Search
Insight

Uncovering Secrets of the Apollo Space Missions with iZotope RX

Kevin is a Career Services Advisor at the SAE Institute Nashville, pursuing a master’s degree in a field he pioneered: astro-musicology. Kevin is also a contributor to NASA’s Apollo Flight Journal, a living document that details every element of the eleven manned Apollo missions from the Earth to the moon.

I had the opportunity to sit down and chat with Kevin about his start in audio restoration, his work on the Apollo Flight Journal, and the link between space exploration and music.

In this piece you’ll learn:

  • How RX helped forge a bond between Kevin’s career in audio and his lifelong passion for space exploration
  • The long and storied connection between music and space exploration

Come on a journey through time and space, as we uncover secrets of the Apollo missions, plus powerful noise reduction and audio editing tools in RX.

Getting acquainted with RX and NASA

Kevin’s journey into the world of audio and engineering began, like so many before him, as a musician. Growing up a guitarist, it started simply enough playing in bands around his hometown. Before long though, he found himself recording his own music, then the music of his friends’ bands, and eventually pursuing a degree in audio engineering.

Eventually, this led Kevin to his current position at the SAE Institute, and it was there, in late 2017, that he ultimately crossed paths with iZotope’s RX audio repair software. When an instructor from iZotope came to teach a seminar on RX, Kevin attended along with the students, and the implicit possibilities began to dawn on him.

“It was really intriguing to me… It kind of stuck in the back of my mind like, ‘this is extremely useful—this is so powerful that this could really be a game-changer for a lot of people…’ At first, it was things like cleaning up 60-cycle noise on guitar recordings and things like that, but I realized that this toolset can have so many other implications that can actually help things that actually matter.”

Around 2010, NASA released thousands of hours of audio recordings from the Apollo missions to the public. While this flew under the radar of many audio engineers, Kevin, a self-proclaimed space-history nerd, relished the opportunity to delve in and listen for any new nuggets from the archive.

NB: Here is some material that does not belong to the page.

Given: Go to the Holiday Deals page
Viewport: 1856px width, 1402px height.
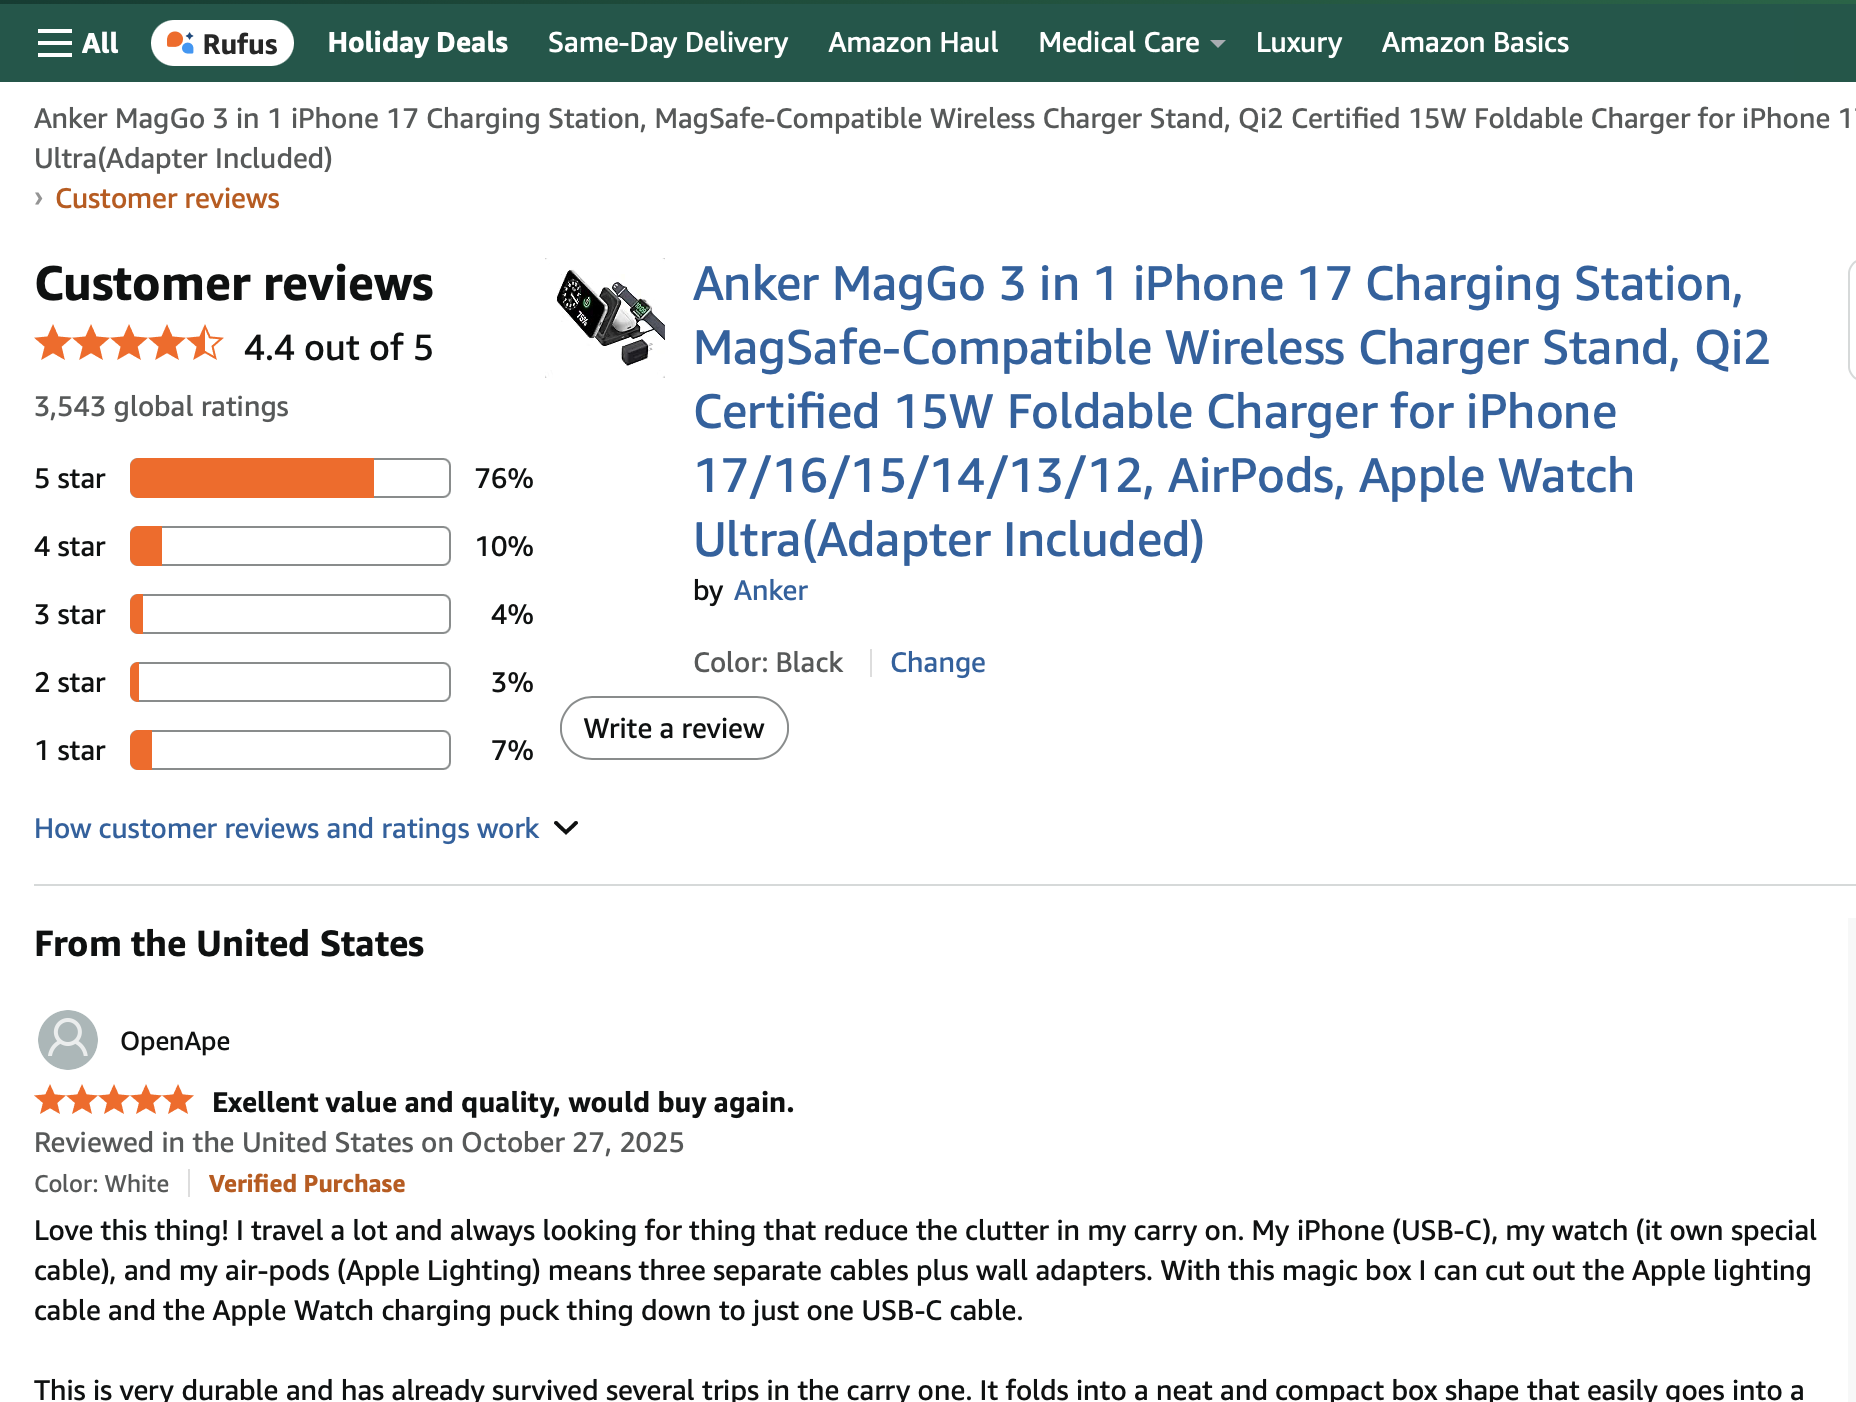Looking at the screenshot, I should pyautogui.click(x=418, y=43).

It’s these recordings that form the basis of the Apollo Flight Journal (AFJ), and as he listened through them, Kevin began to connect some dots. He noticed that while many of the radio communications and dialogue were documented in the journal, music playing in the background was often left uncredited. In a way though, this was unsurprising: the recordings were frequently so poor that identifying the music was nearly impossible.

Where others heard garbled recordings though, Kevin saw an opportunity. He put RX to work, and before long was submitting unique contributions to the AFJ. Of working with the AFJ team, Kevin explains:

“They’re happy to have people that, first of all, care about what they’re doing, care about the history, but also those that have a specialty that’s a little bit outside of their own… You know, they’re brilliant astrophysicists, they’re historians, but they’re not musicians… They’re not audio engineers.”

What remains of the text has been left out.